The coronavirus crisis has pushed up used-car prices as commuters try to avoid public transport. However, this has led to an increase in bogus used-car ads on social media channels such as Facebook Marketplace.

Figures supplied by the Australian Competition and Consumer Commission (ACCC) show used-car scams were the second-highest form of fraud this year – after fake ads for pets, and ahead of dodgy sellers of phones and computers.

“Losses to online shopping scams have increased 42 per cent this year,” says the ACCC, whose Scamwatch division received more than 12,000 reports of online shopping fraud and about $7 million in reported losses so far in 2020.

In particular, losses on classified websites, such as Facebook Marketplace and Gumtree, have increased by 60 per cent this year, to $4.5 million, said the ACCC.

Of those scams, used-car frauds accounted for $808,500 in losses – that’s the total amount of money people have reported as paying to someone, for a car that does not exist.

Motorists looking to pick up a used-car bargain are particularly vulnerable because “more people have been shopping online this year due to COVID-19 restrictions,” said ACCC Deputy Chair Delia Rickard in a media statement.

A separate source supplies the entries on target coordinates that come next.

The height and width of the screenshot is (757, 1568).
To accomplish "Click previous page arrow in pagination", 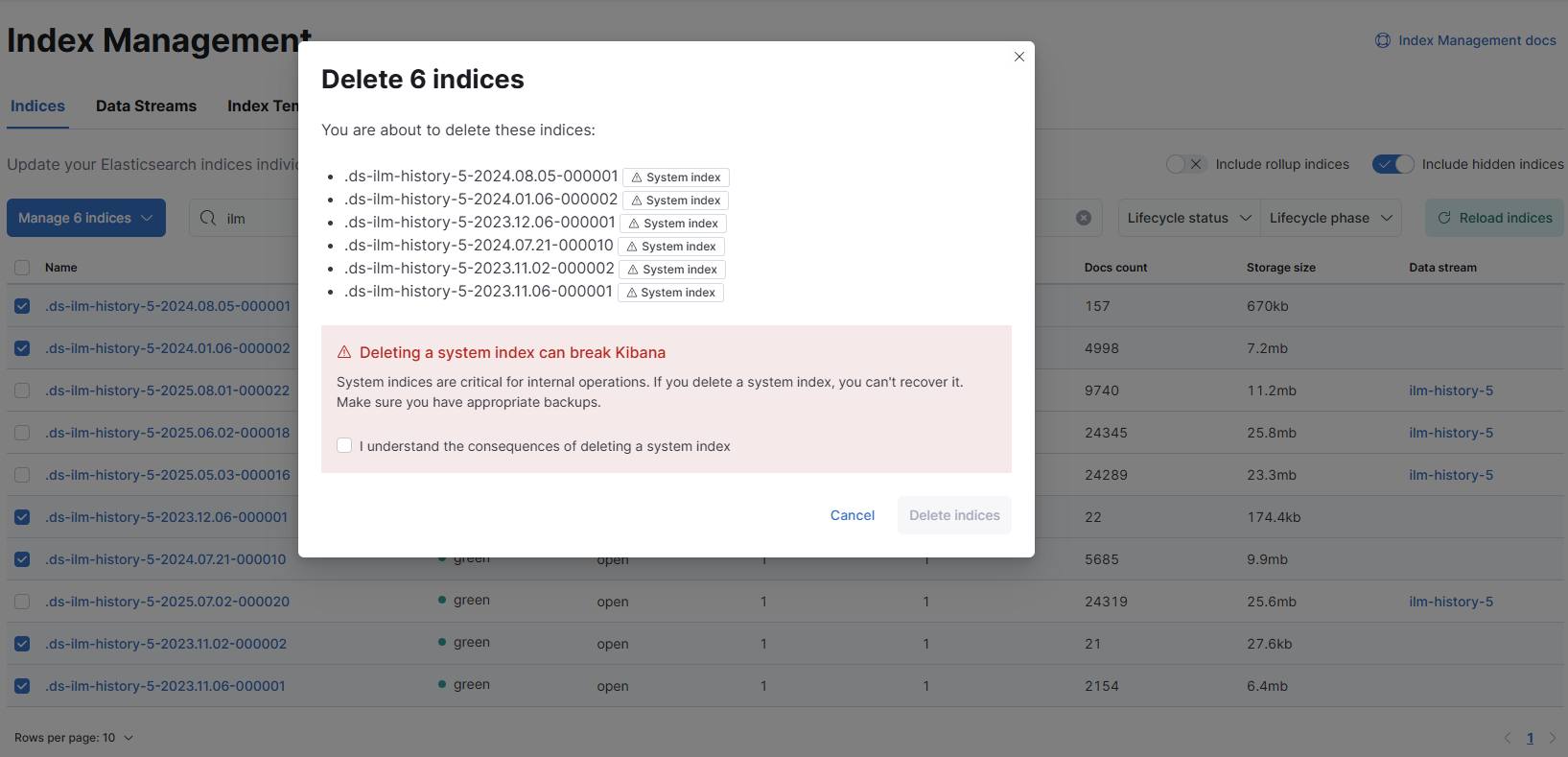I will (x=1508, y=738).
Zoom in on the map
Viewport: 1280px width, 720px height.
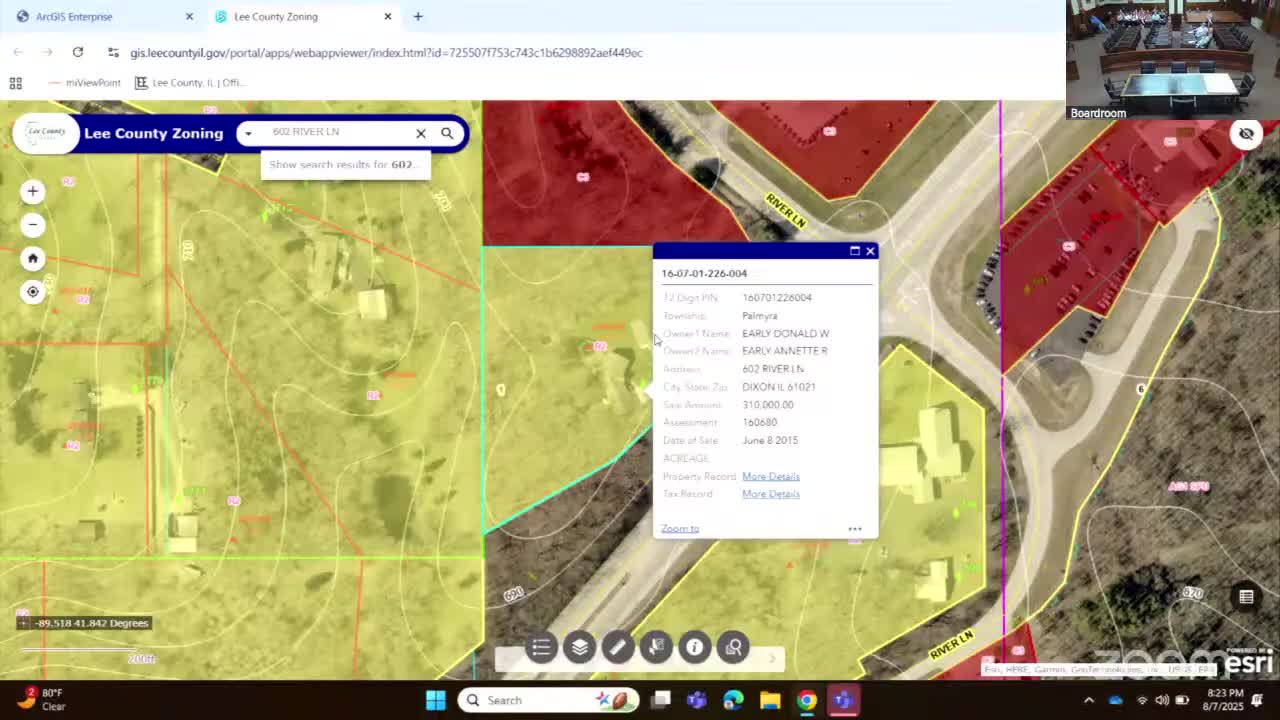pos(33,191)
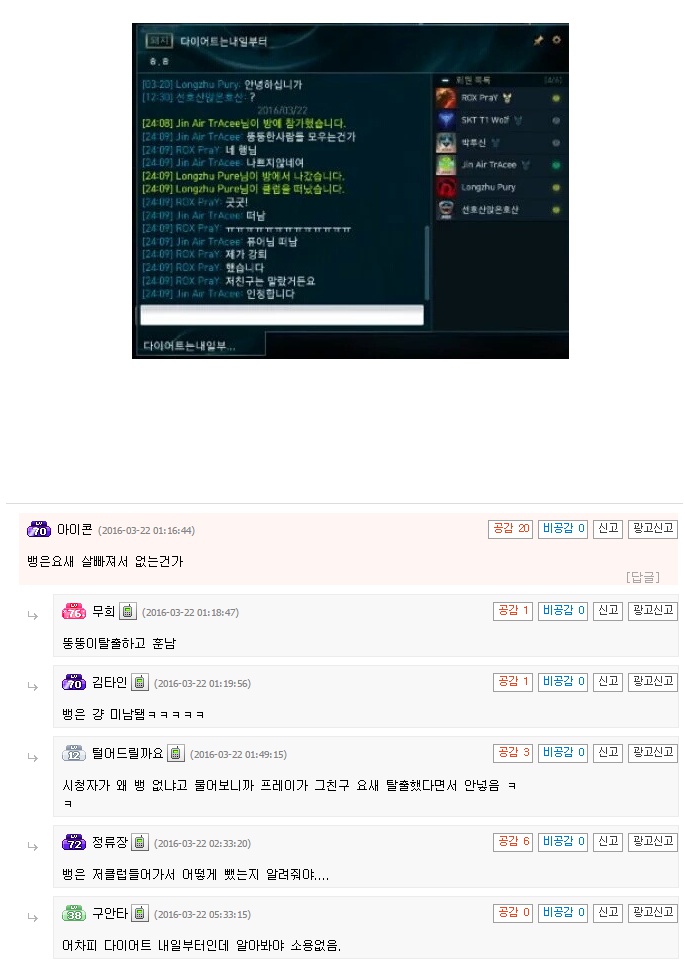685x980 pixels.
Task: Click 공감 3 on 털어드릴까요's comment
Action: [513, 752]
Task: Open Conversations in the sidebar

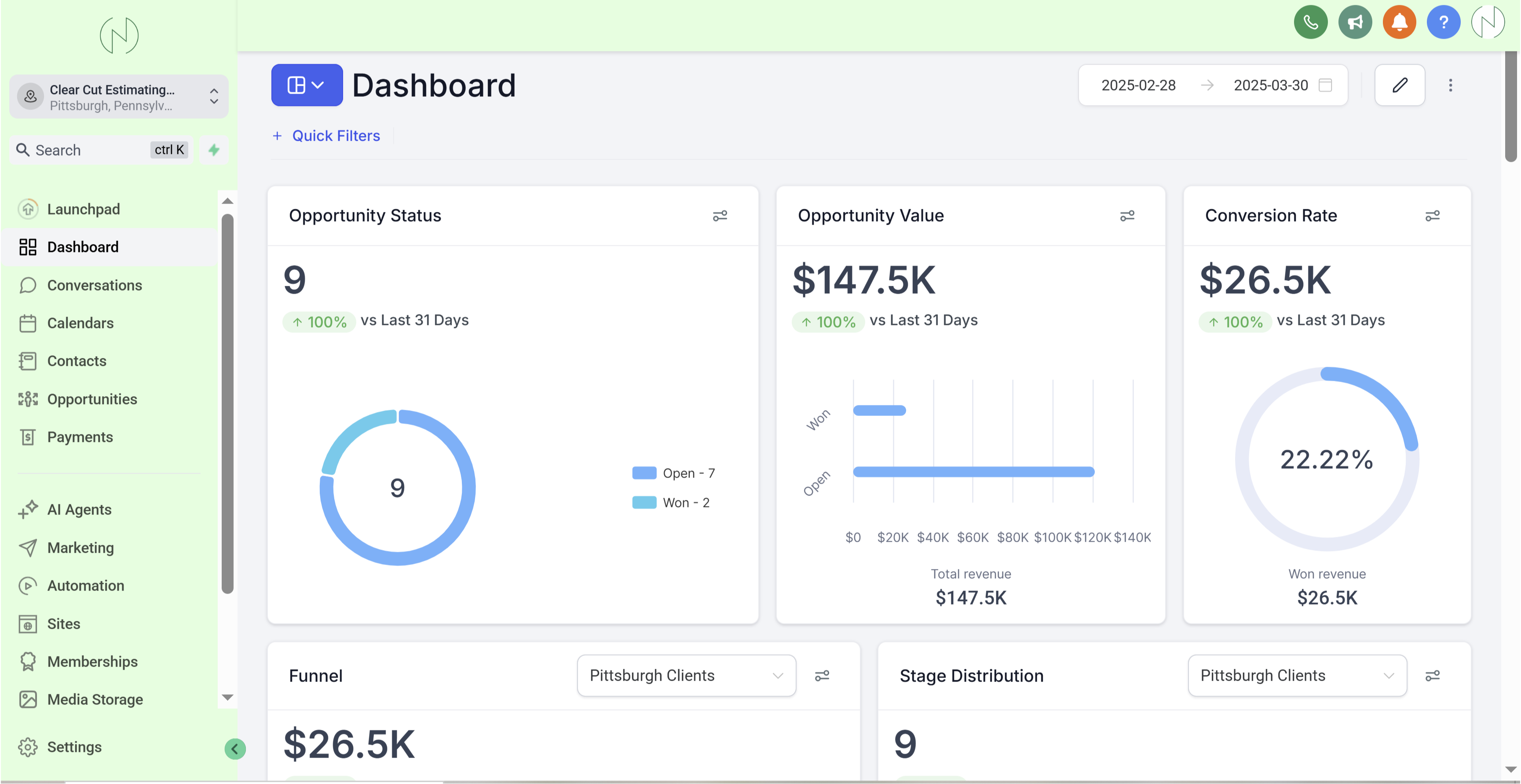Action: [x=95, y=285]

“Watch out for popular products being sold at prices much lower than (others)” and “requesting payment through direct bank transfer” without first inspecting the car.

“Take the time to consider who you are dealing with and don’t be pressured by special offers,” said Ms Rickard.

The Australian Automotive Dealers Association (AADA) says while online deals may seem attractive, buyers have no recourse if the ad is bogus or the car does not exist.

“Although consumers will see some well-priced cars listed by private sellers on social media, they need to be aware that there are risks compared to buying from licensed dealer,” said James Voortman, the CEO of the AADA, which represents 3000 dealers nationally.

“Buying from a car dealer provides consumers with statutory warranties and cooling-off periods as required by state law. You can also have peace of mind that used vehicles purchased from a dealer have a clear title guarantee, which is a written notice ensuring the consumer has not bought a car which is stolen or has money owing on it.”

Mr Voortman added “You simply do not have these protections when buying privately from social media”.

“Dealers have not only a legal obligation (under various state laws), but have to satisfy the car brands to which they are franchised,” said Mr Voortman.

“You can be sure that they will put all used vehicles through thorough inspections to determine the suitability of that vehicle for sale. Unsuitable vehicles are generally wholesaled or sent to auction.”